▶ **Excerpt to read**
┌──
Men walk past an electronic stock indicator of a securities firm in Tokyo, Jan. 31, 2017.

Markets in Japan closed sharply lower Tuesday, a day after Wall Street's most popular indices posted their largest single day drop of the year.

The Nikkei was down 1.7 percent, its biggest daily loss since U.S. President Donald Trump was elected in November.. Markets in China and Hong Kong were closed for a holiday, while European markets showed small gains in early trading.

U.S. markets fell Monday as investors fretted about the potential impact of Trump's executive order, temporarily banning immigration from seven majority-Muslim countries identified by the administration as "sources of terror."

The Dow Jones Industrial Average (DJI) fell 122.65 points, or more than half a percent, to close at 19,971. The broader S&P 500 (SPX) lost 13.8 points, also more than half a percent, to close at 2,280.89.

U.S. stock prices have rallied strongly since Trump won the White House in November, encouraged by the promise of tax cuts and fewer regulations. Monday's decline comes as potential risks from Trump's more controversial policies hammered airline stocks and raised Wall Street's volatility index.

Stocks in American Airlines fell 4.4 percent. United Continental was down 3.6 percent. And Delta Airlines, which suffered a systems outage that grounded nearly 300 flights over the weekend, fell 4.1 percent.
└──
▶ **Recorded data**
┌──
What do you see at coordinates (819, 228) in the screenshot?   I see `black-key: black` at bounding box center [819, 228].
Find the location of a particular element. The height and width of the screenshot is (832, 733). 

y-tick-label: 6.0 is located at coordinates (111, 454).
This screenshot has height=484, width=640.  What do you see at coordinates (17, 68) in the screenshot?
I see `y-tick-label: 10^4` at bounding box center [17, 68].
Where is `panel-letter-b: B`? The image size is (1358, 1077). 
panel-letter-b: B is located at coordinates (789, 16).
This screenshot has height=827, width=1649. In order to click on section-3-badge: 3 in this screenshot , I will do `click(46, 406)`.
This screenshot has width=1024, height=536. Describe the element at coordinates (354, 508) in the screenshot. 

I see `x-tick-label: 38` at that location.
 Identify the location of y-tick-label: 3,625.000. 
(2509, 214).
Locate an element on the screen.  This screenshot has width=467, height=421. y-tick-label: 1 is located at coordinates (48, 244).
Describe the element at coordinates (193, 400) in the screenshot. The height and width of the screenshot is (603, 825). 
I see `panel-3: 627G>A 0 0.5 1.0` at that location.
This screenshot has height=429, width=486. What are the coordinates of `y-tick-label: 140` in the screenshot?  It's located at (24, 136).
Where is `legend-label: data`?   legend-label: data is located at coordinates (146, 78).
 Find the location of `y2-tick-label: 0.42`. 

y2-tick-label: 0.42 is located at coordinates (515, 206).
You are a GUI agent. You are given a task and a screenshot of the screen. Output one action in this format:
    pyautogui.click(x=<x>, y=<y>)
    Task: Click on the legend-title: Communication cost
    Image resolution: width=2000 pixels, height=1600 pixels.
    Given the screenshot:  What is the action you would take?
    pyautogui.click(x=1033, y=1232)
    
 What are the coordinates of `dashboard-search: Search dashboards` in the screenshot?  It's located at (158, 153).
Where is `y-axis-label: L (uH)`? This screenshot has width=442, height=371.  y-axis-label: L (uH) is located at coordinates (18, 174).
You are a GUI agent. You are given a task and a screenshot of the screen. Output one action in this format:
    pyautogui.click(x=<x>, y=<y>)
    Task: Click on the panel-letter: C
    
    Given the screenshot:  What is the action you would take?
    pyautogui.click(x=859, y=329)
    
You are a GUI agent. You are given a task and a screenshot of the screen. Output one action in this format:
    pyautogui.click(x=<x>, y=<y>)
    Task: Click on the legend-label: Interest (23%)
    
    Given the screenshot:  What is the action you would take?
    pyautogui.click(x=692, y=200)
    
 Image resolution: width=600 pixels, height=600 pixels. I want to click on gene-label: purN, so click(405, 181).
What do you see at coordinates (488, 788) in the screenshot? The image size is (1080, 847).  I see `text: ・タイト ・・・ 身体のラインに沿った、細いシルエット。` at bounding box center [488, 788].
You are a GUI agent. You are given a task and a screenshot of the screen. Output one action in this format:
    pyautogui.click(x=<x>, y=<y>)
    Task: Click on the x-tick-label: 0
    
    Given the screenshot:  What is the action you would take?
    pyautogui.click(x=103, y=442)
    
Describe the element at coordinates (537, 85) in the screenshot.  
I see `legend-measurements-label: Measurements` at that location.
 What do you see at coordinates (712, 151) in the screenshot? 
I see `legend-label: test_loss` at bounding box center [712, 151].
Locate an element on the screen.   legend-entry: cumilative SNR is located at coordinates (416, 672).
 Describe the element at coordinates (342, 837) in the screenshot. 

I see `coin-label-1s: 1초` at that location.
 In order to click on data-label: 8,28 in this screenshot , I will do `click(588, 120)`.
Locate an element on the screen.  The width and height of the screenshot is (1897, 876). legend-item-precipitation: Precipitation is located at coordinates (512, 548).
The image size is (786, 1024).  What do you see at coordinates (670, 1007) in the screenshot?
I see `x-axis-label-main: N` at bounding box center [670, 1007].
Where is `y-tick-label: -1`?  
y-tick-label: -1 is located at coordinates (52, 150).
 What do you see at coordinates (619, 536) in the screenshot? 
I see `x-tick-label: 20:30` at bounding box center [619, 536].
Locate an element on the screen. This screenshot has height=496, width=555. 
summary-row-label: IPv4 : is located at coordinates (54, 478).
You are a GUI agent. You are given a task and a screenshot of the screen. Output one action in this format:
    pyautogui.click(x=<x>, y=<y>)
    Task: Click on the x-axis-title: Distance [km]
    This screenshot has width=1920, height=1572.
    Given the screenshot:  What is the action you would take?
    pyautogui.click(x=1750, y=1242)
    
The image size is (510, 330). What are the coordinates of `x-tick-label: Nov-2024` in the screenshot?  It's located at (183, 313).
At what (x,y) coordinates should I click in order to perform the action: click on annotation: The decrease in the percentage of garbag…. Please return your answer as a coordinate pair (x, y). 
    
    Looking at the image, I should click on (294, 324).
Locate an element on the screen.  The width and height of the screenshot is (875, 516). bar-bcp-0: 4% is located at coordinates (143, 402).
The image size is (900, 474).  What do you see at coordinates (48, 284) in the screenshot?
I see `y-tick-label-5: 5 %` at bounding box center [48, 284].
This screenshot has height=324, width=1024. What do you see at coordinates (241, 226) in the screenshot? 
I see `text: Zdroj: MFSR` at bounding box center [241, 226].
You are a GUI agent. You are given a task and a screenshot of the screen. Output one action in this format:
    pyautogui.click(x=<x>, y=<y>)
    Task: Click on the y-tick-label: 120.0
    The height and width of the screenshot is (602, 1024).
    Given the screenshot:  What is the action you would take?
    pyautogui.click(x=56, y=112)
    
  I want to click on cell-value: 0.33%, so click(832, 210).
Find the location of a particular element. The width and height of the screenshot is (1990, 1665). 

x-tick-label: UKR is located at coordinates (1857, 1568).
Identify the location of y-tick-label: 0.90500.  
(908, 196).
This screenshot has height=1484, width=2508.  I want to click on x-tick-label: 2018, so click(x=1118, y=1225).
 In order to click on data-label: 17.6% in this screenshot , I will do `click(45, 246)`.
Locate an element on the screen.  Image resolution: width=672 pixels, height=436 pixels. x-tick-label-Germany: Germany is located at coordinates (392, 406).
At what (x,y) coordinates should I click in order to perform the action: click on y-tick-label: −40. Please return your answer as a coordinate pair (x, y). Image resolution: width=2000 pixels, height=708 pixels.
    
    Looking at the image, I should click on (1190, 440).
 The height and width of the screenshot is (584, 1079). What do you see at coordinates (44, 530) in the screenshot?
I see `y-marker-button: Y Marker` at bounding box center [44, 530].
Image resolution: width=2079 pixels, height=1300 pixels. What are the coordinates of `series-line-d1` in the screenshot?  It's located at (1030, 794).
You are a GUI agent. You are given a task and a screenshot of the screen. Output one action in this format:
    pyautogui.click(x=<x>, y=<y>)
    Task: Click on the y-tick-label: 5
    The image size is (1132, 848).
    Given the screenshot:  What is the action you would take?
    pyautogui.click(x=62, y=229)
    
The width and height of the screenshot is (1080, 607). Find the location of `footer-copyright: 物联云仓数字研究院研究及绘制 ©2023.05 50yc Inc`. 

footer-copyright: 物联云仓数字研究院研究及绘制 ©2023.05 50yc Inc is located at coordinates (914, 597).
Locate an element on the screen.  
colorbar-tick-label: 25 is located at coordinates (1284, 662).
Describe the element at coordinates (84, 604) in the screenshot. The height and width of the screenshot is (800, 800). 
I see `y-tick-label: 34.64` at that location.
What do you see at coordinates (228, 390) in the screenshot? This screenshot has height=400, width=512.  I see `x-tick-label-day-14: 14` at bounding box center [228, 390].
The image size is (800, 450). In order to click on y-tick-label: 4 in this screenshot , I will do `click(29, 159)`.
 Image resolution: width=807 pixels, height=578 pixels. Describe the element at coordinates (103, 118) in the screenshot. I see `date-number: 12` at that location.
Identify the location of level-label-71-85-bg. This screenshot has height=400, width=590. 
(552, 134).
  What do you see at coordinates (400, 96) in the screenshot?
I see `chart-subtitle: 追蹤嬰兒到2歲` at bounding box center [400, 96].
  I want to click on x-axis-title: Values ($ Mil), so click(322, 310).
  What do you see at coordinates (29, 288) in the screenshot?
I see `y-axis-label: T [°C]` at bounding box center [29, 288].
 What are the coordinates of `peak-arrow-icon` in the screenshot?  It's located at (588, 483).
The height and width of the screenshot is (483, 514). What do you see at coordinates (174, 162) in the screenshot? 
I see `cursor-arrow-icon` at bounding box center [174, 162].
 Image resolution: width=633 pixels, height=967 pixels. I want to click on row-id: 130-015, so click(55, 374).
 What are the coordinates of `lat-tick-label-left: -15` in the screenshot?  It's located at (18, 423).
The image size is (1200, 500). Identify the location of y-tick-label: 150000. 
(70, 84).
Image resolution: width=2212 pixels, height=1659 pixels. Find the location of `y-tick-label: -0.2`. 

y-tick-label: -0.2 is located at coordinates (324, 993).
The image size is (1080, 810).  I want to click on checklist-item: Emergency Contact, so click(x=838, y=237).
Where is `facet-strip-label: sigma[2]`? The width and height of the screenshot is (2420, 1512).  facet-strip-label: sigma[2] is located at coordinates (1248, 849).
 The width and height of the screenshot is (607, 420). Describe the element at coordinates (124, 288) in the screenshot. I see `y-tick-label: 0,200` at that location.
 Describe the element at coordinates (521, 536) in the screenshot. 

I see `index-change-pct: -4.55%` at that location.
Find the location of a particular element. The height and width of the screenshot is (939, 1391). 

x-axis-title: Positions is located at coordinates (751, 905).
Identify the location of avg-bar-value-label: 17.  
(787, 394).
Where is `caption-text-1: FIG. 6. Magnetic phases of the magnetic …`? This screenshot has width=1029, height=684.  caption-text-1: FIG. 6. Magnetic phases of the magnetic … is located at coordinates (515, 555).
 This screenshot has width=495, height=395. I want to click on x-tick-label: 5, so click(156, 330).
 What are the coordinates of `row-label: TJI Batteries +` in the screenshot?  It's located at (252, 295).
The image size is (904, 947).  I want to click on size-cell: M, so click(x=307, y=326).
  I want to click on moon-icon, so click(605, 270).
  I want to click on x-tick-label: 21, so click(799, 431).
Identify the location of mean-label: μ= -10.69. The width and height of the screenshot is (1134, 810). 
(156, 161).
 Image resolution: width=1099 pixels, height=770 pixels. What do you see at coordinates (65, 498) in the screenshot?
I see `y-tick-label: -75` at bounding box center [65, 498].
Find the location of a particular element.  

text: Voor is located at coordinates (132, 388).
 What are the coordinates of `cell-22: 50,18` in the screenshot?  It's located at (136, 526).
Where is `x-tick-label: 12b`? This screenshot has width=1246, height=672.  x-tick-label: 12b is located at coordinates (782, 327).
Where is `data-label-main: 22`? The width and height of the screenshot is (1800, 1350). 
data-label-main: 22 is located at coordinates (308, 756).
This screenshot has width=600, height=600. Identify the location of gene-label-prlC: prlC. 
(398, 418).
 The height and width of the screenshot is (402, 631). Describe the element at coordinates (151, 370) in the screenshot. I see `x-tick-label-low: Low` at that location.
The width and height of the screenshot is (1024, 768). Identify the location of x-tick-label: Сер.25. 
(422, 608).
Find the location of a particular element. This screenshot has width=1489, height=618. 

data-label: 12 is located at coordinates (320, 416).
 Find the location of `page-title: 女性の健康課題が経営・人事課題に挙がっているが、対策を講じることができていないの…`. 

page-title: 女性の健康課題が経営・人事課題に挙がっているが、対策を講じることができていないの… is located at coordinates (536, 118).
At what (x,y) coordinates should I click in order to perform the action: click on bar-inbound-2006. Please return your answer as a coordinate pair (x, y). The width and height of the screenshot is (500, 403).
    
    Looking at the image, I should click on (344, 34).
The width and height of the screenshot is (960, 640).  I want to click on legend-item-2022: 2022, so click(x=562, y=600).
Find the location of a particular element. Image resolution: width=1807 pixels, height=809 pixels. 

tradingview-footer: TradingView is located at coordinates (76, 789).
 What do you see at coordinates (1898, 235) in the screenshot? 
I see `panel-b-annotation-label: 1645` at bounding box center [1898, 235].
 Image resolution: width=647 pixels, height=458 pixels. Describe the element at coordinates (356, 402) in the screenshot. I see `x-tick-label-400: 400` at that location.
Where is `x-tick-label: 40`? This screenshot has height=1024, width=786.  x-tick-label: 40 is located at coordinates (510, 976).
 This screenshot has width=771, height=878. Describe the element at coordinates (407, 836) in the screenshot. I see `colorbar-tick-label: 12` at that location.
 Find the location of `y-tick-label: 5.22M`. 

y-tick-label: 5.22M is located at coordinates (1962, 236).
└──
▶ **What this exercise asks**
A - Can you sum up the market report in two sentences?
B - Does the market report agree with each of these statements? Answer yes or no for each, and quote the words that decide it. (i) Markets in Hong Kong were closed for a holiday. (ii) United Continental stock fell 4.4 percent. (iii) European markets showed small losses in early trading.
The entries play no part in what follows.

▶ **Answers by item**
A - Markets in Japan closed sharply lower Tuesday, with the Nikkei down 1.7 percent, a day after Wall Street's most popular indices posted their largest single-day drop of the year. U.S. markets fell Monday as investors fretted about the potential impact of Trump's executive order temporarily banning immigration from seven majority-Muslim countries, and airline stocks were hammered.

B -
(i) Yes: "Markets in China and Hong Kong were closed for a holiday"
(ii) No: "United Continental was down 3.6 percent."
(iii) No: "European markets showed small gains in early trading."